I am actually surprised that “hot starts” is an issue today, in 2016. When I was a young mechanic in the Air Force a long time ago, I started and run the F-16 engine a few times from the cockpit to test the “BUC” (the analogue, hydromechanical backup engine computer). As I remember it was one single switch, and within a few seconds I had tens of thousands of HP in my hand. That’s all the hands on experience I have with jet engines. Even the tiny jet on the homebuilt SubSonex has FADEC and is started with the flip of a switch, no “hot start” problems there.

The elephant is the circulation
ENVA ENOP ENMO, Norway

LeSving wrote:

I am actually surprised that “hot starts” is an issue today, in 2016. When I was a young mechanic in the Air Force a long time ago, I started and run the F-16 engine a few times from the cockpit to test the “BUC” (the analogue, hydromechanical backup engine computer). As I remember it was one single switch, and within a few seconds I had tens of thousands of HP in my hand. That’s all the hands on experience I have with jet engines. Even the tiny jet on the homebuilt SubSonex has FADEC and is started with the flip of a switch, no “hot start” problems there.

There is no FADEC on the PT-6. All the newer light jet turbofan engines have it such as the P&W 600 series as fitted to the Mustang, Eclipse, Phenom etc and the Williams FJ33 in the Cirrus Jet. Reportedly the new GE engine for the new Textron turboprop will have FADEC.

EGTK Oxford

LeSving wrote:

Things were easy for private aircraft, because you could do most yourself and get one mechanic to look over things and sign whatever needed to be signed. Today this isn’t possible

Of course it is possible! My club has its aircraft in a “controlled environment” maintained by a “certified shop” at another airport. If we have an AOG situation, the mechanic comes over to our field to fix the problem. Do you think we have to dismantle the aircraft and bring it to the shop on a truck??

ESKC (Uppsala/Sundbro), Sweden

LeSving wrote:

oday this isn’t possible, you have to get the aircraft to a certified shop, and there it will stay for a month or two, then you have to get it home and you have to pay whatever they ask.

What are you talking about? Of course this isn’t the case, that would be stupid. But If you have done so all the time, I get why you overpaid all your maintenance. But then the problem is in lack of understanding the regulations, rather than in the regulations themselves. I leave the interpretation open if you can’t or don’t want to understand. But to be frank, you constant bragging and issuing of certifiable wrong statements about EASA regulations (be it maintenance, licensing or certification) get’s annoying with the time.

mh
Aufwind GmbH
EKPB, Germany

Airborne_Again wrote:

If we have an AOG situation, the mechanic comes over to our field to fix the problem.
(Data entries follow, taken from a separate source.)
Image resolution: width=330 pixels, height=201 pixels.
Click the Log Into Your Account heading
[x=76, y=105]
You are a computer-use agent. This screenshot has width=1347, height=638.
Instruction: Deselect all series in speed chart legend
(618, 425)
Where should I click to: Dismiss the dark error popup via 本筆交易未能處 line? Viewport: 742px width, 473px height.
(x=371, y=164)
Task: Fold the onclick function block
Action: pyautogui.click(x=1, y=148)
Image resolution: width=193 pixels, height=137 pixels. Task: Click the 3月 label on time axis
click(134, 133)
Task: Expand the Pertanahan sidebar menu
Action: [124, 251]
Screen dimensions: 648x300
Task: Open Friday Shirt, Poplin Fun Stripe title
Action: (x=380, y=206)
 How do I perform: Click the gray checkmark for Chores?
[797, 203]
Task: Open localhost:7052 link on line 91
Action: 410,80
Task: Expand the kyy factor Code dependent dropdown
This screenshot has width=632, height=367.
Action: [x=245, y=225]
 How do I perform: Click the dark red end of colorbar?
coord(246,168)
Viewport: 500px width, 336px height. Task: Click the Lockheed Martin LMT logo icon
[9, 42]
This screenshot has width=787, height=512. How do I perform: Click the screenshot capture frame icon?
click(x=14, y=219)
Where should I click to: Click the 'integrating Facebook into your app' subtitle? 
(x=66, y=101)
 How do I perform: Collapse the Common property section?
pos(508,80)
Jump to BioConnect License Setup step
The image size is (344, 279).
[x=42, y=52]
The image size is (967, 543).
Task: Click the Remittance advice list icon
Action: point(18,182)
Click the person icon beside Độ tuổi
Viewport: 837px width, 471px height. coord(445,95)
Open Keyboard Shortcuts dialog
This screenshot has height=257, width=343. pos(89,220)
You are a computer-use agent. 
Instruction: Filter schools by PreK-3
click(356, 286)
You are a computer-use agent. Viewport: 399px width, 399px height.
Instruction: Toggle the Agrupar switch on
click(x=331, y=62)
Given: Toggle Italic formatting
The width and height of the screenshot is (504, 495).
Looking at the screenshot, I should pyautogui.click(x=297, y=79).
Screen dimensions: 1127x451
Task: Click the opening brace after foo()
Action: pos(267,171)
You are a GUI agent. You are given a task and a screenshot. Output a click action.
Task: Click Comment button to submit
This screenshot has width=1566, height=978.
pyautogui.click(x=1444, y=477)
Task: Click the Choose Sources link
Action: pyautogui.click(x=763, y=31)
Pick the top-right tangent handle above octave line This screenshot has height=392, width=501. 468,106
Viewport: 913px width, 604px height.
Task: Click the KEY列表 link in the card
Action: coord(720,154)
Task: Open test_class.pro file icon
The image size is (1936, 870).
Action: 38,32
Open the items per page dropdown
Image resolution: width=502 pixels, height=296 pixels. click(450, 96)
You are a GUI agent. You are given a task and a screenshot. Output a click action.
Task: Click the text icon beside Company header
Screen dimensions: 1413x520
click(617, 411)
It doesn’t really matter when the closest (currently available) maintenance shop is 2.5 hours away by private airplane (a working day travelling by public transport). Who is Mohammed and who is the mountain becomes irrelevant. You are in a constant “Helgoland situation”.

mh wrote:

But then the problem is in lack of understanding the regulations, rather than in the regulations themselves

If the regulations are so cryptic that people don’t understand them, there obviously is something fundamentally wrong with them from the very beginning.

The elephant is the circulation
ENVA ENOP ENMO, Norway

The current maintence regulations really don’t help. I would love to see approval of the individual rather than organisation.

LeSving wrote:

It doesn’t really matter when the closest (currently available) maintenance shop is 2.5 hours away by private airplane (a working day travelling by public transport). Who is Mohammed and who is the mountain becomes irrelevant. You are in a constant “Helgoland situation”.

This doesn’t make any sense to me. Are you talking about scheduled maintenance now? The “Helgoland situation” was AOG.